Flüchtlingskrise

Junge Flüchtlinge in die Familie aufnehmen?

Zusammen mit seiner Familie pflegt Marc Jost, Generalsekretär der Schweizerischen Evangelischen Allianz (SEA), Kontakte mit Flüchtlingen. Im Interview spricht er über die Idee, minderjährige Asylsuchende in Familien zu betreuen.

Zoom
Flüchtlinge in Jordanien
Die Krise rund um die Mittelmeerflüchtlinge bewegt. Marc Jost hatte Gelegenheit, im Libanon Flüchtlingslager zu besuchen und kam tief berührt zurück.

Livenet: Marc Jost, die aktuelle Flüchtlingssituation scheint dramatisch, und sie fordert auch die Christen heraus. Wo können sie sich einbringen?
Marc Jost: Neben der Fürbitte für die Flüchtlinge können Christen im persönlichen Gebet Gott fragen, wo in Bezug auf diese grosse Krise ihre Zeit, ihr Platz und ihre Verantwortung liegt. Das kann sehr unterschiedlich sein.
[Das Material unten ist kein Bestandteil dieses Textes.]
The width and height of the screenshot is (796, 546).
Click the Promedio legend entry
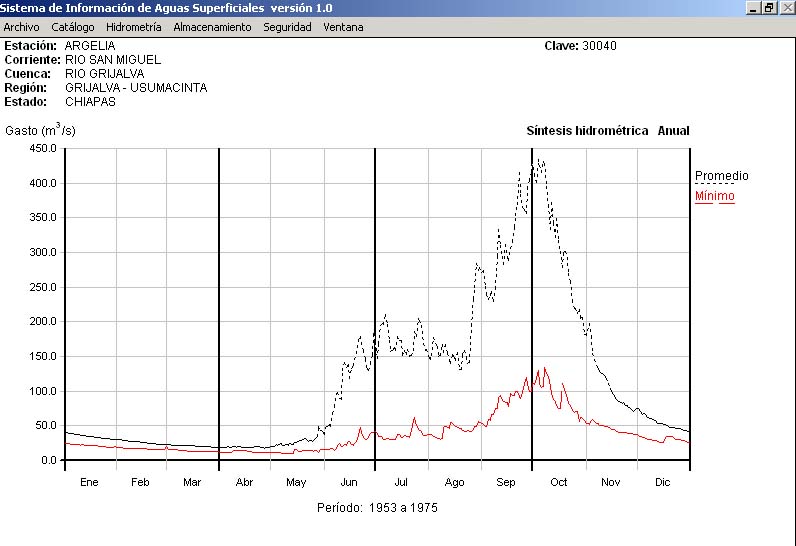click(721, 176)
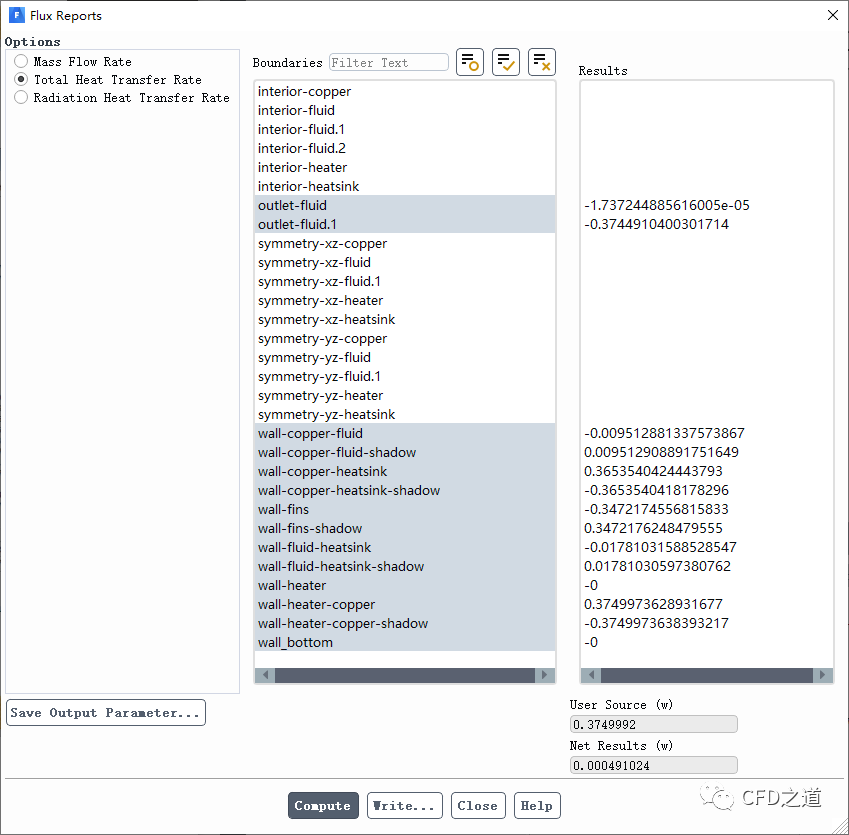
Task: Click in the Filter Text field
Action: tap(389, 63)
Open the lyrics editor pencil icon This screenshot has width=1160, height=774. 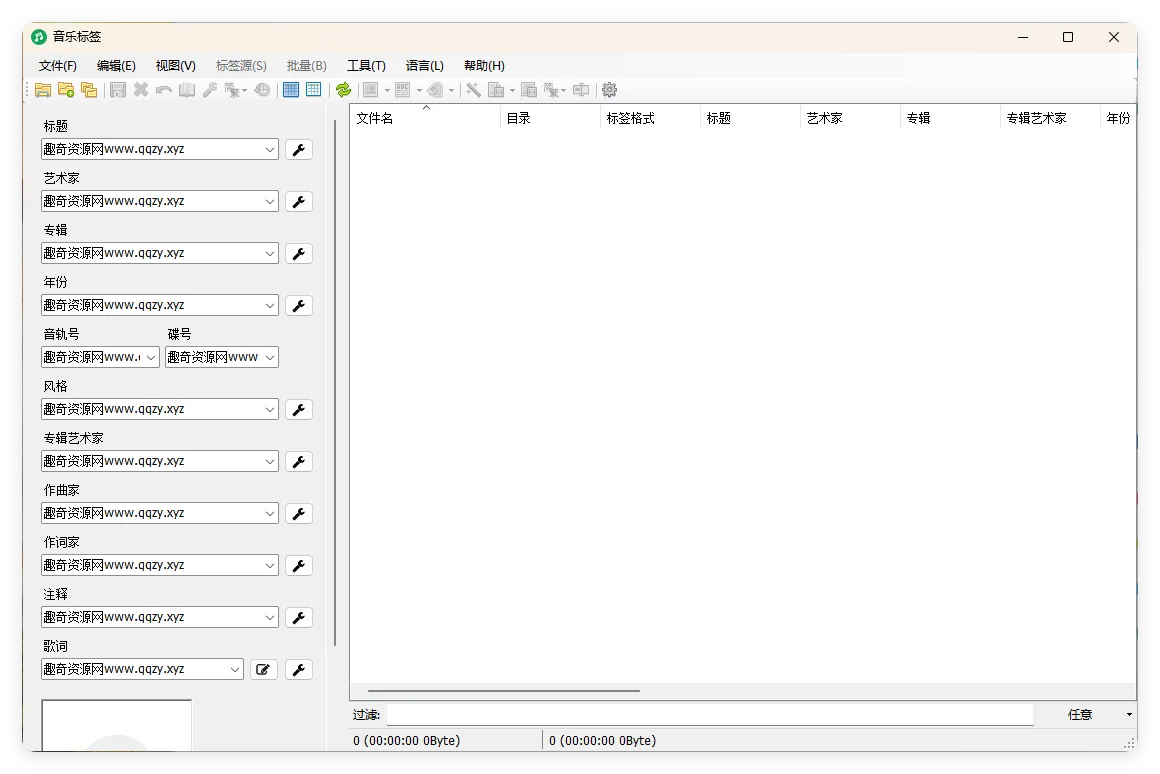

Nicht jeder hat genügend Platz zuhause, um Obdach zu bieten, aber Beziehungen am Wohnort zu Fremden pflegen kann jeder. Als Schweizerische Evangelische Allianz möchten wir vor allem jenen Menschen ein Coaching anbieten, die Flüchtlinge oder andere Migranten persönlich im Alltag begleiten und unterstützen. Daran arbeiten wir mit Partnern.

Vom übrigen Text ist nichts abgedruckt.